Let’s Agree to Degree: Comparing Graph Convolutional Networks in the Message-Passing Framework
Proceedings of the 38th International Conference on Machine Learning, PMLR 139:3640-3649, 2021.
In this paper we cast neural networks defined on graphs as message-passing neural networks (MPNNs) to study the distinguishing power of different classes of such models. We are interested in when certain architectures are able to tell vertices apart based on the feature labels given as input with the graph. We consider two variants of MPNNS: anonymous MPNNs whose message functions depend only on the labels of vertices involved; and degree-aware MPNNs whose message functions can additionally use information regarding the degree of vertices. The former class covers popular graph neural network (GNN) formalisms for which the distinguished power is known.
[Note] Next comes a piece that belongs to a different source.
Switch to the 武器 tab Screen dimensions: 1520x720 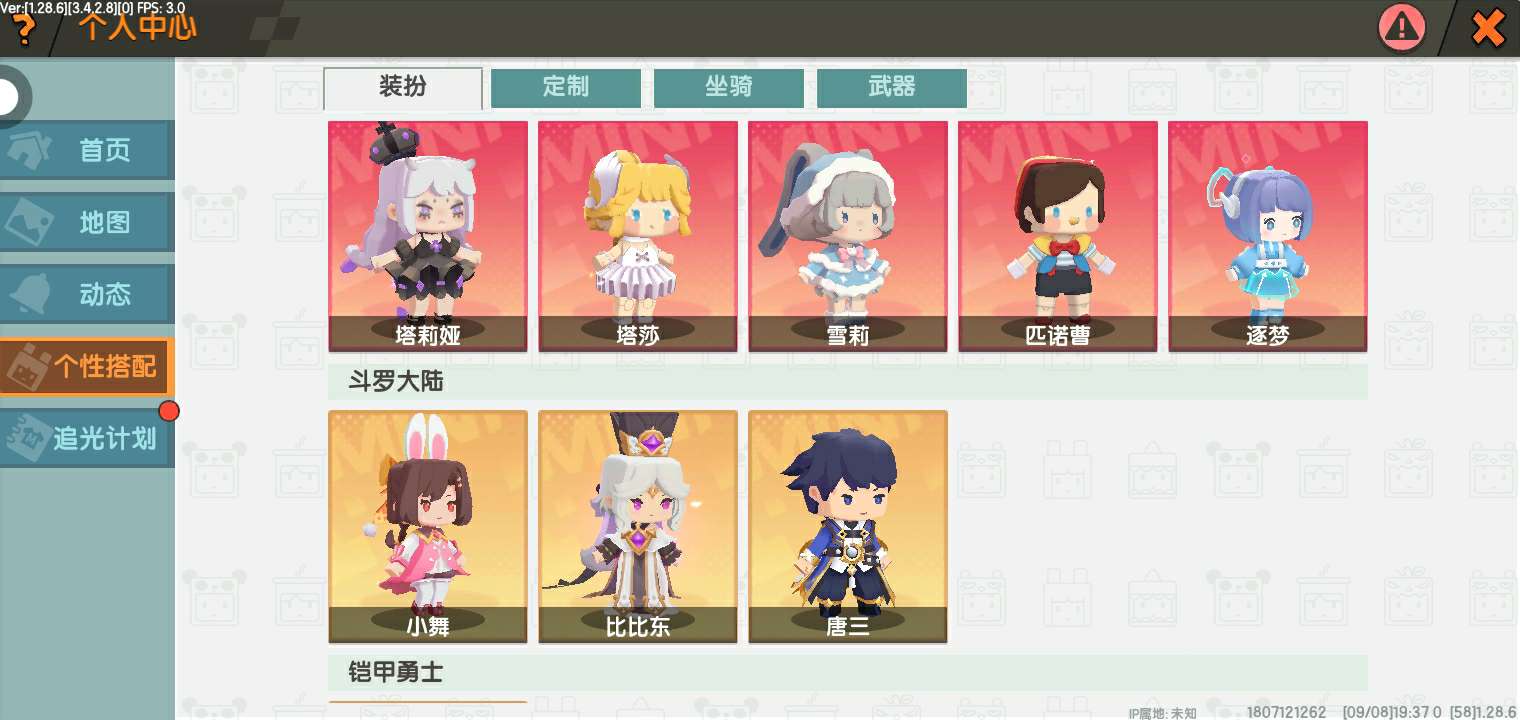tap(892, 88)
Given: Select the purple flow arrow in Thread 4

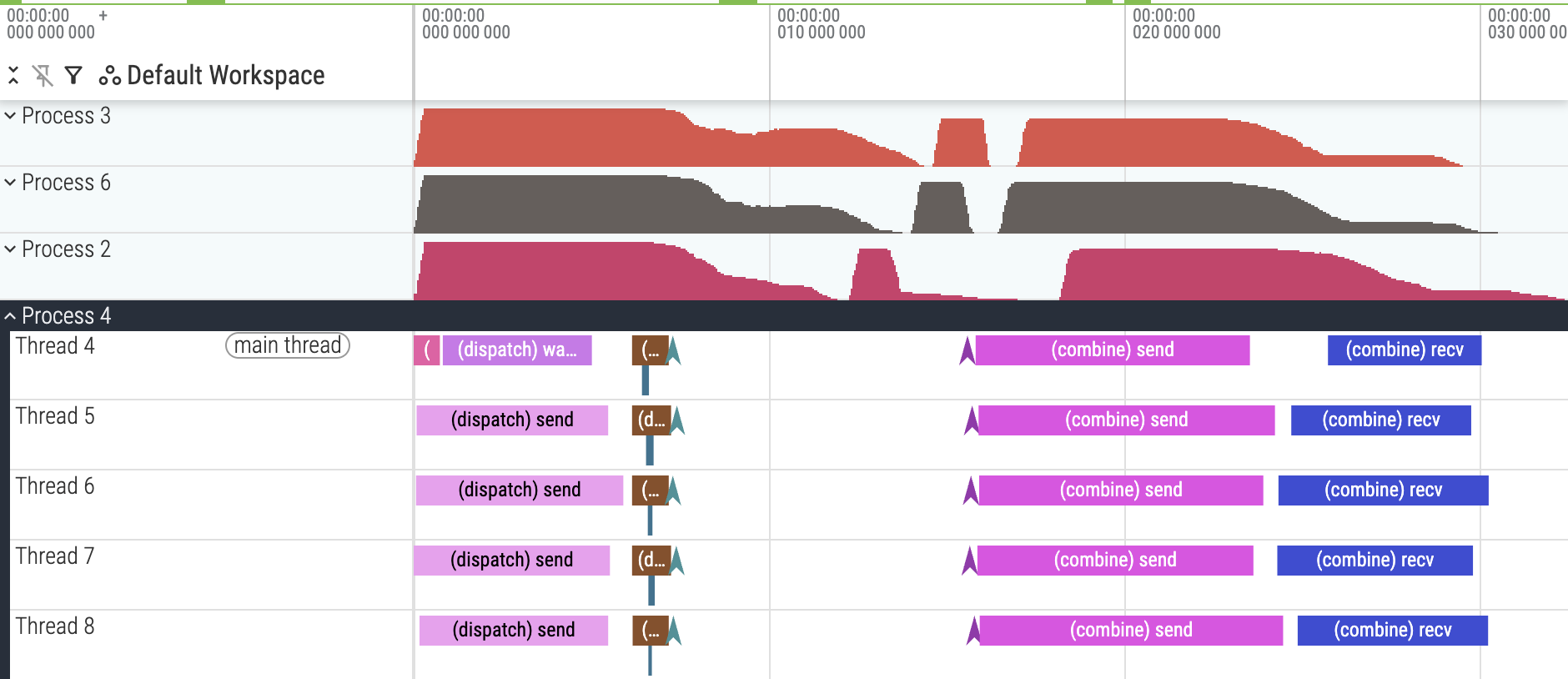Looking at the screenshot, I should click(x=967, y=351).
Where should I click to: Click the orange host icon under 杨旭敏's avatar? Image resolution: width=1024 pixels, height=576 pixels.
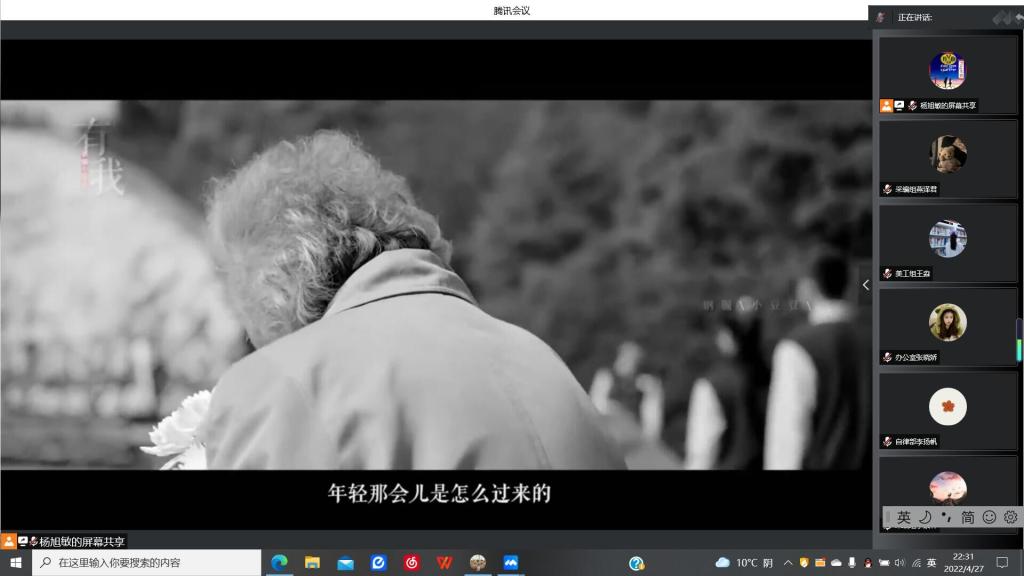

The latter covers graph convolutional networks (GCNs), introduced by Kipf and Welling, for which the distinguishing power was unknown. We obtain lower and upper bounds on the distinguishing power of (anonymous and degree-aware) MPNNs in terms of the distinguishing power of the Weisfeiler-Lehman (WL) algorithm. Our main results imply that (i) the distinguishing power of GCNs is bounded by the WL algorithm, but they may be one step ahead; (ii) the WL algorithm cannot be simulated by “plain vanilla” GCNs but the addition of a trade-off parameter between features of the vertex and those of its neighbours (as proposed by Kipf and Welling) resolves this problem.